– Свечку купить надо, – буркнул Святослав, словно заказывал патроны для подпольного тира.
Ректальные? Со снотворным? – мысленно фыркнул я. – Или тут мода на свечи-сюрпризы?
– А где у вас тут… – кивнул я на ларек, где пожилая женщина с сединой, словно у святой равноапостольной, торговала иконками, буклетами и куклами-ангелами.
Народу в храме кот наплакал, так что мы сразу двинулись к ларьку.
– Здравствуйте, милейшая, – я вклинился в её молитвенно-торговый транс, – нам нужно две свечи. Для полного счастья.

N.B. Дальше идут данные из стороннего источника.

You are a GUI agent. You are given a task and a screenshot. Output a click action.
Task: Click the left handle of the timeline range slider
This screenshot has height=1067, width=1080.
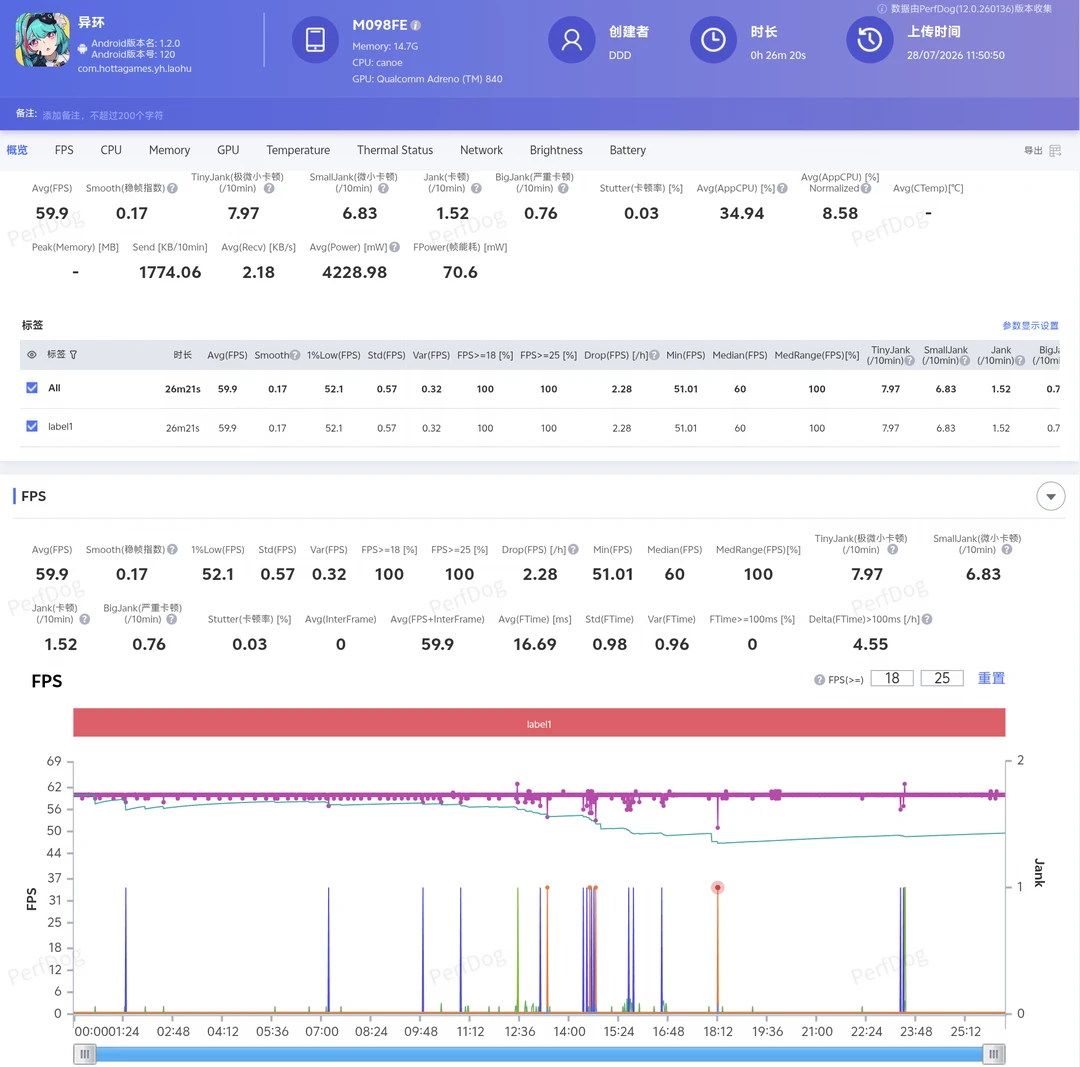point(85,1054)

Старушка обратила на меня внимание:
– Богослужебные, алтарные, номерные, венчальные? – Голос у неё оказался под стать виду – сухим, как прошлогодняя проповедь.
– Ректальные, блин, – фыркнул я. – Главное, чтобы горели, а не… – договорить не успел.
Спина взорвалась болью – Святослав впился пальцами в моё плечо. Старушка побагровела так, будто я предложил ей номерные свечи с сатанистской символикой.
– Молчи, если не понимаешь, – прошипел Святослав мне в ухо, отодвигая к ларьку. Его хватка напоминала медвежий капкан. – Две венчальных, – бросил он старушке, не глядя на ассортимент. – И… – он замялся, впервые за всё время потеряв уверенность.
– С молитвой о здравии, – подсказала она, мягко улыбнувшись.
– Да, – кивнул он, словно получил отпущение грехов.
Я потёр лопатку, наблюдая, как они обсуждают тонкости восковой метафизики. Вот тебе и подпольный боец. Умеет же быть нежным, когда не ломает кости.
– Дай денег, Серафим, – бросил Святослав. Старушка при звуке моего имени скривилась так, будто я назвался Антихристом-старшим.
– Они ещё и платные?! – Я едва сдержал смешок. – Выходит, религия – как мой бизнес: чем больше свечей жжёшь, тем больше грехов списывается? – Интересно, принимают здесь кредитки? – мелькнула шальная мысль.
Взгляд Святослава обещал мне персональный ад в квадратных метрах храма. Пришлось молча протянуть кошелёк. Он выудил несколько пятитысячных, швырнул их на прилавок. Старушка вздрогнула, будто купюры были пропитаны святой водой.
– Это за свечи, – процедил он, – а сдачу оставьте себе. Для храма. – Его голос неожиданно смягчился, как будто он разговаривал с раненой птицей.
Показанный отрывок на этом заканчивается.